Il poliziotto Derek Chauvin si alza. Porge i polsi e si lascia ammanettare da un collega che lo porta via in un silenzio pesante, rotto solo dalle parole dell’avvocato che dice all’assistito: “Ci sentiamo presto”.
La porta del tribunale della stanza C1836 si chiude lentamente dietro di l’imputato, quasi a simboleggiare la fine di un’epoca, fatta di impunità per ‘uomini di legge e di ordine’ con il grilletto facile o, come nel caso di Minneapolis, un ginocchio usato come arma.
Quello che si è compiuto ieri, poco dopo le quattro del pomeriggio americano, è un atto di giustizia destinato a fare storia
La Giuria della Corte chiamata a giudicare l’uomo accusato della morte di George Perry Floyd, afroamerciano di 46 anni, lo ha condannato per tutti e tre i capi di imputazione a suo carico: omicidio di secondo e terzo grado e omicidio colposo. Rischia fino a 40 anni. Il giudice, Peter Cahill, dovrebbe emettere la sentenza con la pena comminata a Chauvin entro otto settimane.
Forse non tutto cambierà e neanche subito, ma la sentenza di ieri è destinata a essere una pietra miliare.

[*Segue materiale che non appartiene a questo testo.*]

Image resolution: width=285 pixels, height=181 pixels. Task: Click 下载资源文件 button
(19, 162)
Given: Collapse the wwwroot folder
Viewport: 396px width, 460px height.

Una vera e propria boccata d’ossigeno nell’immenso mare delle discriminazioni razziali e delle violazioni dei diritti umani
Per ricordare quanto inumano sia stato il comportamento di Chauvin, ripropongo il corsivo che dedicai a George Floyd il giorno della sua lenta e angosciante morte.

Mi chiamo George Floyd e così sono morto

Sono confuso, ho paura, ho sbagliato.
Non dovevo usare quella banconota falsa, ma ero disperato.

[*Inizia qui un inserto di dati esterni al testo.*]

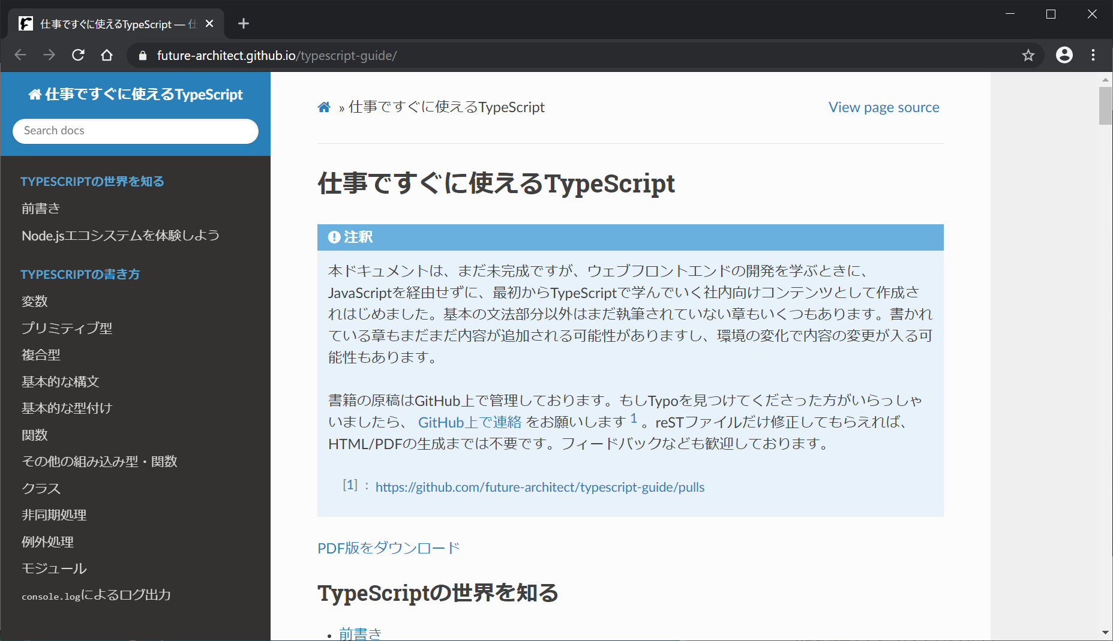
Task: Click the vertical scrollbar down arrow
Action: (1105, 633)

Sono seduto nella mia auto, so di essere nei guai.
Li vedo dallo specchietto che si avvicinano.
Non mi muovo.
In quattro mi tirano fuori con la forza,
mi spingono contro un muro, finisco a terra.
Quando mi rialzo mi strattonano,
mi dicono che devo seguirli nella loro macchina,
oppongo resistenza, mi trascinano via, cado di nuovo.
Sono agitato, in tre mi sono addosso.
Uno di loro ha infilato il ginocchio tra la mia spalla e la testa.
Mi schiaccia il collo, comincia a mancarmi l’aria.
Poco a poco i miei polmoni iniziano a buttare fuori
quel poco che ne è rimasta in circolo.
Ho paura, ma soprattutto ho fame di ossigeno
e comincio a supplicare…
Fermati, fermati. Non ho fatto niente di serio…
Per favore, per favore, non riesco a respirare.
Per favore amico, per favore.
Non riesco a respirare.
Non ri- e- sco – a – re – spi – ra – re.
Non ho più la forza di dir nulla…
Non riesco a muovermi.
Ho finito l’aria.
Ho finito…
Mi sento schiacciato,
mi fa male il collo,
mi fa male lo stomaco,
mi fa male il petto.
Tutto fa male.
Mi stanno uccidendo.
Nell’ultimo anelito di vita mi sforzo, con ogni singola fibra,
di ingoiare almeno un po’ d’aria.
Ma non ce la faccio.
La frequenza cardiaca e ormai fuori controllo,
il cuore martella nelle orecchie.
Il sangue é ormai saturo di anidride carbonica,
le pupille sempre più piccole…
È buio. Forse sono morto, forse no…
Anzi no perché sento un liquido caldo
che bagna i pantaloni e scende lungo le gambe.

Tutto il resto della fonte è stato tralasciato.